Albert Camus is a famous and complex personality of French culture. He starts to write during the appearance of a new ideological movement, that of existentialism. "The Plague" is one of his biggest affirmations of his desire for social solidarity. This writing was in fact conceived as a sort of rather late replica to another of his novels, "The Stranger".
Unlike the characters from "The Stranger", which are rather individualistic, free to accuse and even kill each other, in "The Plague" we encounter characters that unite to fight together the great curse of plague. The book actually presents us the evolution of the community as the terrifying disease spreads its poison.
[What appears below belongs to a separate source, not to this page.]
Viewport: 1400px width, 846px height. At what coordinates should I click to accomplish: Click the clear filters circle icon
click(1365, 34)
The motto of the novel quotes Daniel Defoe and it thus turns the events presented in the novel into a parable of the common man's fight with evil, which he defeats only temporarily.
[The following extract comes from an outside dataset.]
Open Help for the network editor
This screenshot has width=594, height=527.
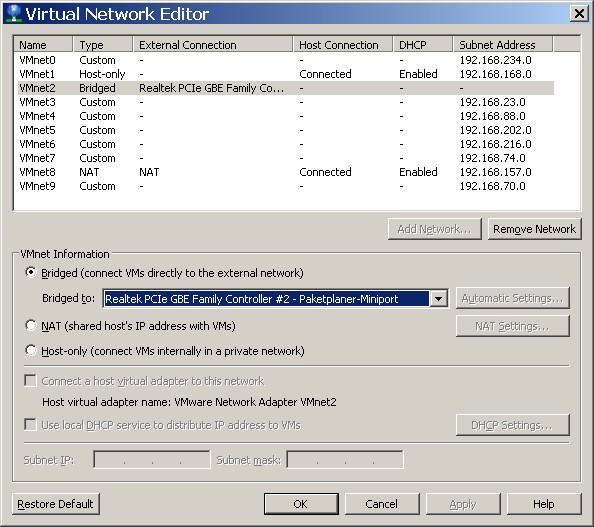point(544,504)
The closed space of the town haunted by plague and isolated from the rest of the world is the setting in which the writer presents some destinies, which exemplify the diversity in unity and the relation between the individual and the community.
The characters are unequally involved in this terrible fight and the final conclusion is that people have more things to admire than things to despise.
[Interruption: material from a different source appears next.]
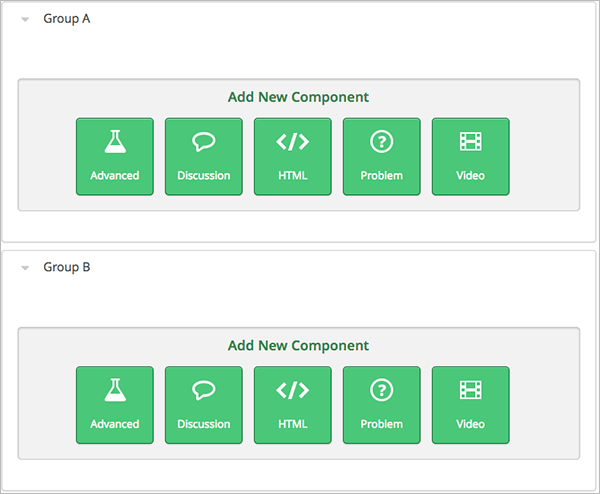Click the code brackets icon in Group B
600x494 pixels.
coord(293,391)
While describing the collective psychology, there are a few portraits that distinguish themselves from others pointing out certain behavior and mentalities more or less influenced by an environment, a doctrine or a personal conviction. Thus, Doctor Bernard Rieux is one of the great fighters in the novel and at same time he is the narrator of the story.
He is a representative of silent and discrete suffering and unconditional commitment to the fight he willingly joins. Another doctor named Jean Tarrou is both tender-hearted and daring. Unfortunately, this doctor becomes a plague's victim. Priest Paneloux gives us the religious perspective on the event.
It the beginning, he is rather on the side of resignation and accepting the plague as a divine punishment, but he ends up joining the fight, also with the use of his spiritual weapons.
Raymond Rambert, the journalist is separated from his beloved lady, and the death illustrated by the omnipresence of rats makes this character do anything to try to save himself from this disease.
Thus all of these characters undergo a process of initiation, of understanding the great implications of such a misfortune, until they decide to work together for their mutual benefit. However, there are characters who avoid the mundane and the disease, by discovering new aesthetic interests. This is the case of the simple public officer named Grand.
The diseases' victims stretch from March until December and then there are some cases that are curable. The gates of the town are opened allowing humans to express their joy of rebirth. For any kind of exile there is an unavoidable cause, and also a means of defeating it. Life can only be stopped for a short while although it is always in peril.
"...Rieux remembered that such joy is always imperiled. He knew what those jubilant crowds did not know but could have learned from books: that the plague bacillus never dies or disappears for good; that it can lie dormant for years and years in furniture and linen-chests, that it bides its time in bedrooms, cellars, trunks and bookshelves..."
In the economy of the novel, plague acts as a character in itself alongside its human counterparts. And rats may still return one day to invade such a happy and victorious community, but people will however not lose the joy of the fight's remembrance.
They would probably preserve the memory of sharing the same fight, the same sufferance, of finding the road to happiness which passes through charitable, unselfish love. In short, the lesson's message cannot be erased and their new wisdom could be passed on to others, still in the name of social solidarity.